La Jolla resident Diane Schneider’s memoir “Lives on Brown Cards” looks at memorable patients she has encountered in her years as a physician — and the lessons she learned from them. An excerpt, “Killer Bees” earned her a spot as one of 10 winners of the San Diego Memoir Writers Association’s (SDMWA) fifth annual Memoir Showcase Competition (see box for winners list).

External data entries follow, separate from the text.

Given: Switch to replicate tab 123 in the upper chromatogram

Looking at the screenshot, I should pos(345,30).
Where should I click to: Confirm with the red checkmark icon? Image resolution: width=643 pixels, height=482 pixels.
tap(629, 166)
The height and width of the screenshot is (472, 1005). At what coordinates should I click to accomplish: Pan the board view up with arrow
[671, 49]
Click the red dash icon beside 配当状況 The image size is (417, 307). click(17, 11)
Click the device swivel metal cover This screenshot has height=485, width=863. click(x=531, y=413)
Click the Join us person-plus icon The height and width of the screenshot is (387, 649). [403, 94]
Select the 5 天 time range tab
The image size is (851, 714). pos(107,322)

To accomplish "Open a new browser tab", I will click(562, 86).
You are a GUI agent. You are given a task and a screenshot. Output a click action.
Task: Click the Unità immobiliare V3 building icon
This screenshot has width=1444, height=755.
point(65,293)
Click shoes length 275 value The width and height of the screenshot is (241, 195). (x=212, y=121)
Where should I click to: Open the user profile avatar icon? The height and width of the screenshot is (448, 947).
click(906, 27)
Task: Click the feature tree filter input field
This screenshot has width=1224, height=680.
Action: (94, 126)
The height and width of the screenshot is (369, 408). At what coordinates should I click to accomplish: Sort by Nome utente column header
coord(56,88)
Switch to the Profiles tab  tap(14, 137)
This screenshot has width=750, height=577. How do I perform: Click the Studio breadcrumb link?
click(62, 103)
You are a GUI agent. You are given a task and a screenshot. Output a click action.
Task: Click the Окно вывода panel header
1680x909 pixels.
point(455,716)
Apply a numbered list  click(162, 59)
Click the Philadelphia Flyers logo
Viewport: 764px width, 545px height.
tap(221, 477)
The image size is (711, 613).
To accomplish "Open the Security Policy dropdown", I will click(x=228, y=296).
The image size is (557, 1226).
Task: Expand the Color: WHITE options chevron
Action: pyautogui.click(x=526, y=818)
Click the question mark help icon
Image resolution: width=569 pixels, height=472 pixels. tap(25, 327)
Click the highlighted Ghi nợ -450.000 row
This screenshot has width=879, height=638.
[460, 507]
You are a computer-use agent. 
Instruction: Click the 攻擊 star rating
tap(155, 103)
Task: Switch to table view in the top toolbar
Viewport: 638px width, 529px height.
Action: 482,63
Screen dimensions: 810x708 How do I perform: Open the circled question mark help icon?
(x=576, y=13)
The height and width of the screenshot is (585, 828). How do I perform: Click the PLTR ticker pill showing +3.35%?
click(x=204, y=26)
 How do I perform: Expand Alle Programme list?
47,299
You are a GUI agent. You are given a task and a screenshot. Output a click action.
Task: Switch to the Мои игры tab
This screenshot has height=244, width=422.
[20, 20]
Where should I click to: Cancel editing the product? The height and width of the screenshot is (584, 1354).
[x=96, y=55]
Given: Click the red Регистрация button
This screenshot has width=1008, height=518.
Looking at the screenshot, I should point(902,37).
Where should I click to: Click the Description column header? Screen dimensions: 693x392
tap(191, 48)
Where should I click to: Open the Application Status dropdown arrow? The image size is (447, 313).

This year’s contest theme was “I Didn’t See That One Coming,” and almost 200 submissions were received and reviewed by a panel of judges. The 10 winning submissions will be featured in the upcoming San Diego Memoir Showcase, at which professional actors bring these stories to life. The pieces will be performed before a live audience, 4 and 7 p.m. Monday, Oct. 28, at the North Coast Repertory Theatre, 987 Lomas Santa Fe Drive, Solana Beach.
“It is an incredible honor to have ‘Killer Bees’ chosen as one of the 10 pieces to be performed,” Schneider told La Jolla Light. “I am excited to have such a wonderful opportunity. I hope anyone interested in memoir writing — or reading — will attend the performance.”
Inspired by “memorable patients under my care just after I completed medical school that changed my life and provided valuable lessons about individual’s humanity,” she said “Killer Bees” is a chapter that describes the unexpected loss of a young patient and her family’s surprising response to her death.
“Although the events occurred 35 years ago, these experiences remain burned in my memory,” Schneider said.
No stranger to writing, as part of her medical career, Schneider wrote research and academic papers. In 2011, her consumer guide, “The Complete Book of Bone Health,” was published. It promotes optimal bone health for all ages and circumstances, according to evidence-based research.
But this is her first experience in memoir-writing.
“Over the years, I wanted to write about different experiences I had as a physician,” she said. “Two years ago, La Jolla author Lannette Bloom (‘Memories in Dragonflies: Simple Lessons for Mindful Dying’) introduced me to the SDMWA, which fosters a community of memoirists. During a year-long memoir-writing course through San Diego Writers, Ink in 2018 under the tutelage of instructors Marni Freedman and Tracy Jones, I began my first memoir project about coming of age as a newly minted doctor at a large, urban Southern hospital.”
Schneider said her biggest challenge in the process was reducing the story with all its elements into a five-page double-spaced submission, in accordance with SDMWA limits.
But, she said: “Everyone has a story to tell. I encourage anyone who has thought about writing a memoir to start writing! Classes, like those I took at San Diego Writers Ink in Liberty Station, is a good place to start and become part of a wonderful community of writers for support.”